For months before the US got involved, observers across the globe were asking why Venezuela’s neighbors weren’t taking a stronger stance against the political unrest and government crackdowns there. This sense of "inaction" played into US sanctions. 

A young protester was killed while demonstrating at an antigovernment rally in February, an incident that raised fears that nationwide protests like those seen a year prior would reemerge. Some 33 of nearly 80 opposition mayors are now facing legal charges from the government, and a handful of opposition politicians have been sent to prison over the past year.

Yet regional alliances like the Union of South American Nations (UNASUR) say they are taking steps to keep Venezuela in check, mediating negotiations between the government and the political opposition in Caracas last year. Many observers expect the UNASUR to take Venezuela to task if it tries to postpone 2015 legislative elections. 

So when President Obama announced that Venezuela was a threat to national security last month, a move legally required to pass sanctions against seven senior officials targeted for undermining democracy and committing acts of violence or human rights abuses, the reaction from Latin America was swift.

Regional allies spoke out against the “bad joke” of the US getting involved in neighbor’s domestic affairs once again and called on the entire region to defend Venezuela as “one of us.” Even nations normally less quick to support Venezuela expressed disappointment in Obama’s move, with Chile’s foreign minister saying Venezuela’s challenges “must be resolved in the political arena” between President Nicolás Maduro’s government and the political opposition.The US decision to sanction Venezuela, critics argue, only gives President Maduro more fodder to distract from challenges at home such as food and medical supply shortages and sky-high inflation.
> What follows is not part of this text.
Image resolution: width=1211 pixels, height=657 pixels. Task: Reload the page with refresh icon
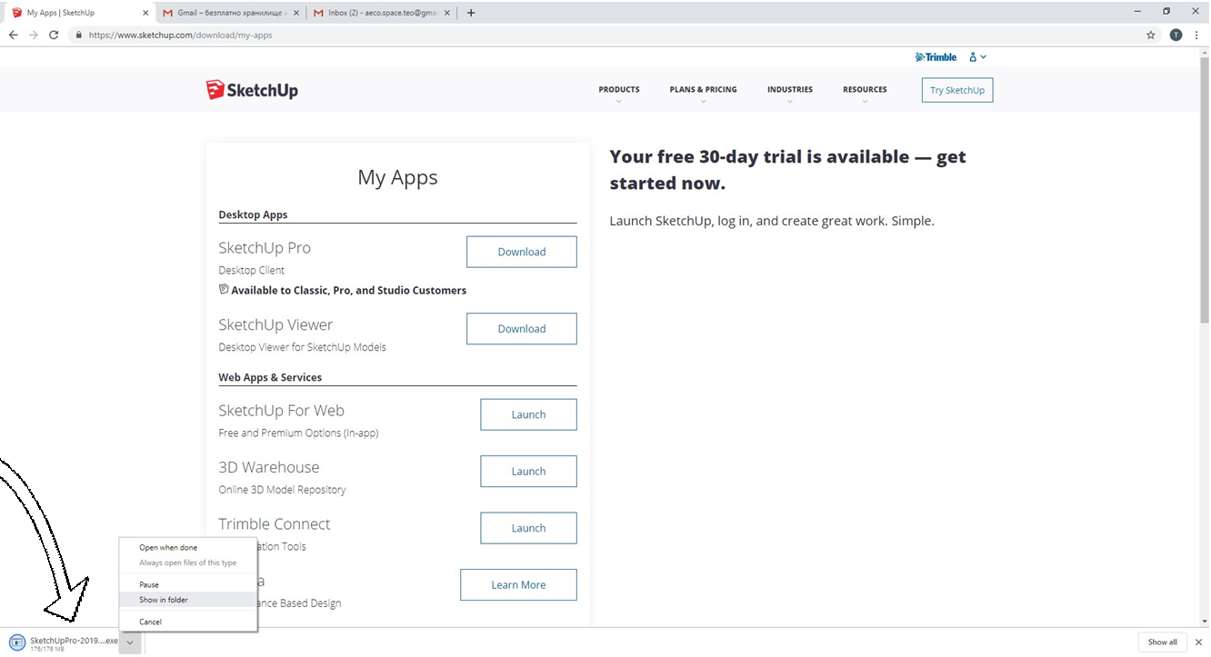pyautogui.click(x=54, y=35)
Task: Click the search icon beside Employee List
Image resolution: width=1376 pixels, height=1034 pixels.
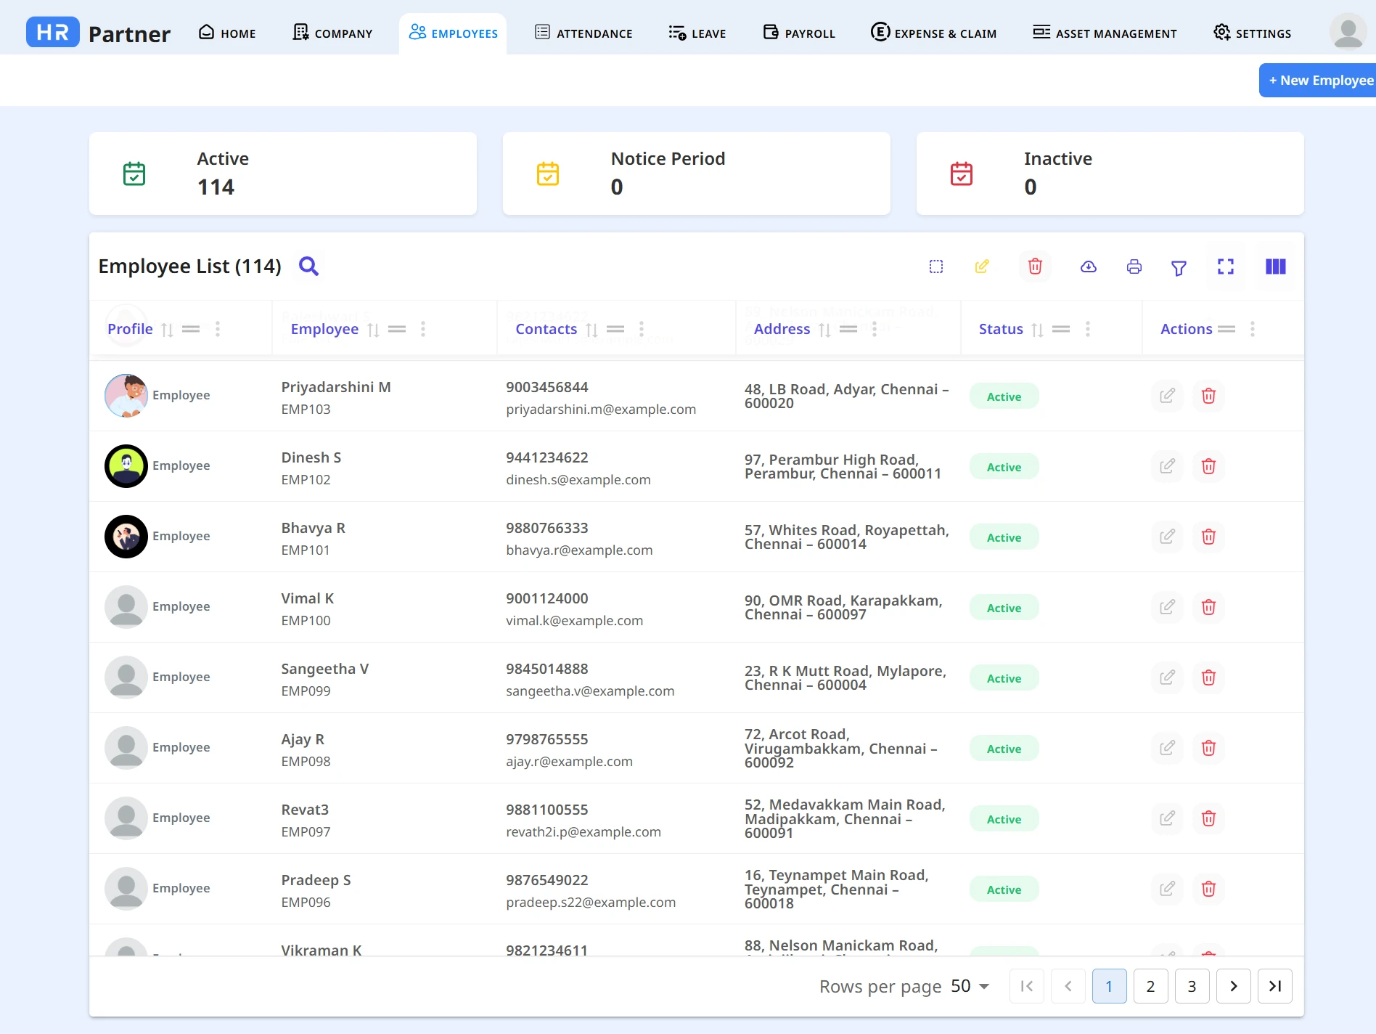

The lack of a single Latin American voice calling out the Venezuelan government was likely intentional, says Eric Hershberg, director of American University’s Center on Latin American and Latino Studies.

He says the region – given its experience with 20th-century US involvement – is prioritizing “consensus, multilateralism, and noninterference” in neighbor’s domestic affairs.

“One single leader isn’t going to address the challenges in Latin America,” Mr. Hershberg says. “No one wants any one country in the lead.”